- TEXTE À LIRE:

- - - - - - -

Les relations avec Washington sont tout aussi cruciales côté français. Selon les chiffres du Trésor, les échanges de biens et services entre la France et les Etats-Unis ont atteint un niveau historique en 2023 (153,1 milliards de dollars). L’Hexagone représente par ailleurs le 5e plus gros investisseur outre-Atlantique, tandis que les Etats-Unis occupent la première place en sens inverse. Des droits de douane supplémentaires aux frontières américaines pèseraient sur les secteurs dans lesquels les exportations sont particulièrement importantes : les industries de l’aéronautique et de la chimie, ainsi que les vins, cognacs et autres alcools tricolores, dont certains sont déjà menacés par une enquête commerciale en Chine.
“Le recours de Trump aux contrôles des exportations, aux sanctions et à la coercition économique devrait être plus important”, résument les chercheuses Micol Bertolini et Elvire Fabry dans une note de l’institut Jacques Delors. L’UE n’est pas sans outil pour riposter aux droits de douane. Elle peut elle-même surtaxer certaines importations, comme elle l’avait fait en 2018 alors que l’administration Trump avait relevé les tarifs douaniers du fer et de l’aluminium européens. Ou bien utiliser ses autres instruments de défense commerciale. Mais le déclenchement d’une nouvelle guerre commerciale avec les Etats-Unis fragiliserait l’économie européenne, alors que les différends se multiplient déjà avec la Chine.
Quel avenir pour l’aide américaine à l’Ukraine ?

- - - - - - -

- EXTRAIT DE DONNÉES:
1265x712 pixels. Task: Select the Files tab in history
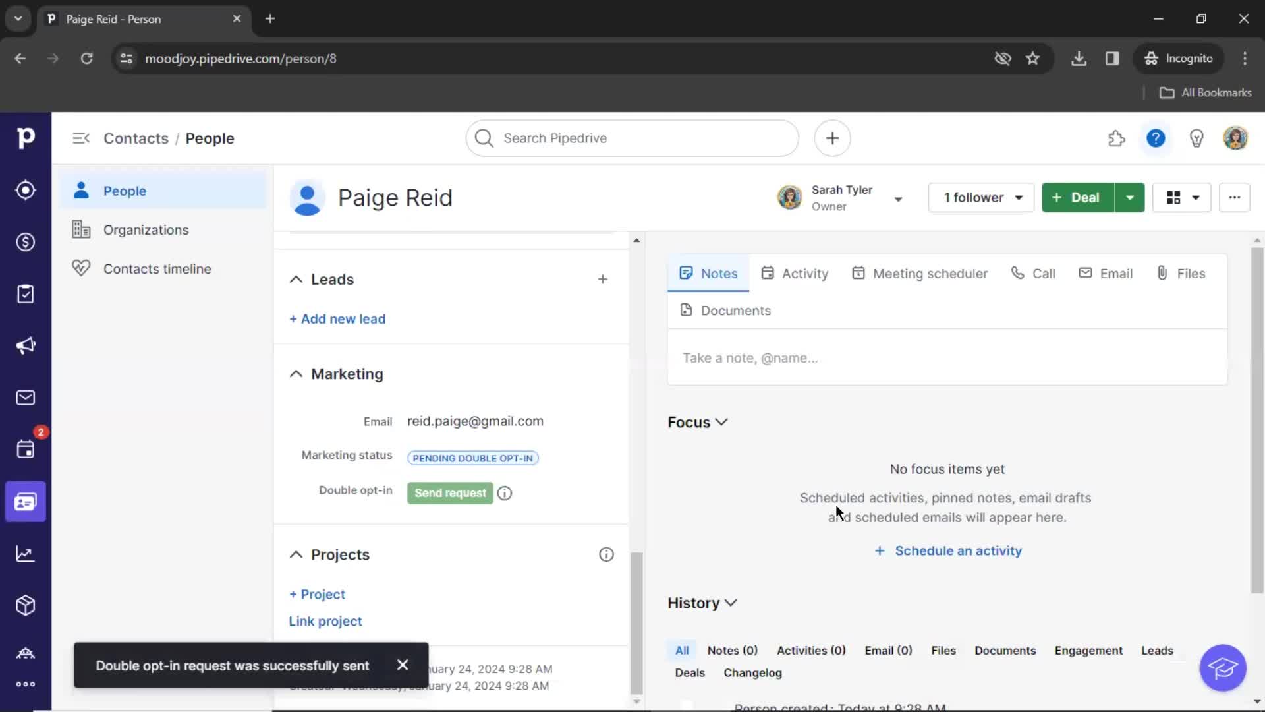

- - - - - - -

- SÉRIE D'EXERCICES:
1. Selon le texte sur les échanges franco-américains, quelle place les États-Unis occupent-ils parmi les investisseurs en France ?
2. Veuillez reproduire à l'identique, dans le texte sur les échanges franco-américains, le passage qui va de "Les relations avec" jusqu'à "commerciale en Chine.".
3. Poursuivez le texte sur les échanges franco-américains à partir de sa dernière phrase.

- CORRIGÉS DES EXERCICES:
1. La première place.

2.
Les relations avec Washington sont tout aussi cruciales côté français. Selon les chiffres du Trésor, les échanges de biens et services entre la France et les Etats-Unis ont atteint un niveau historique en 2023 (153,1 milliards de dollars). L’Hexagone représente par ailleurs le 5e plus gros investisseur outre-Atlantique, tandis que les Etats-Unis occupent la première place en sens inverse. Des droits de douane supplémentaires aux frontières américaines pèseraient sur les secteurs dans lesquels les exportations sont particulièrement importantes : les industries de l’aéronautique et de la chimie, ainsi que les vins, cognacs et autres alcools tricolores, dont certains sont déjà menacés par une enquête commerciale en Chine.

3.
Force est de constater que le Vieux Continent n’est plus la priorité de Washington, au-delà des positions antieuropéennes de Donald Trump. Le mot “Europe” n’apparaît d’ailleurs qu’une seule fois dans le programme du ticket Trump-Vance, pour aborder le sujet des dépenses militaires. “Les républicains renforceront les alliances en veillant à ce que nos alliés respectent leur obligation d’investir dans notre défense commune et en rétablissant la paix en Europe”, lit-on dans le document de 16 pages.
Depuis des années, le républicain critique les Etats membres de l’Otan, les accusant de sous-investir en matière de défense et de compter sur le parapluie de leur allié américain. Donald Trump leur reproche de ne pas respecter l’objectif de consacrer 2 % de leur PIB aux dépenses militaires, une cible fixée en 2006. L’Organisation du traité de l’Atlantique nord compte aujourd’hui 32 membres, dont 23 sont également membres de l’Union européenne. Une large majorité d’entre eux atteint aujourd’hui le palier des 2 %, compte tenu du déclenchement de la guerre en Ukraine en février 2022 qui a incité les gouvernements de l’UE à investir dans leur défense.
Le conflit entre l’Ukraine et la Russie est d’ailleurs l’autre grand sujet de préoccupation des Européens. Le milliardaire a déjà prévenu à plusieurs reprises qu’il entendait engager des négociations avec Moscou, promettant de “mettre fin à la guerre en Ukraine en vingt-quatre heures”. Si ce calendrier éclair est peu crédible, le nouveau président américain pourrait contraindre le président ukrainien Volodymyr Zelensky à entamer des discussions de paix avec Vladimir Poutine.
Notamment en stoppant l’aide militaire à Kiev, qui atteint aujourd’hui 57 milliards d’euros, selon l’Institut de Kiel pour l’économie mondiale (IfW). Difficile alors pour l’UE de compenser un retrait de l’assistance américaine, dans l’éventualité où Donald Trump choisirait cette voie. Le Conseil de l’Union européenne estime que les Vingt-Sept totalisent aujourd’hui 43,5 milliards d’euros de soutien militaire à Kiev.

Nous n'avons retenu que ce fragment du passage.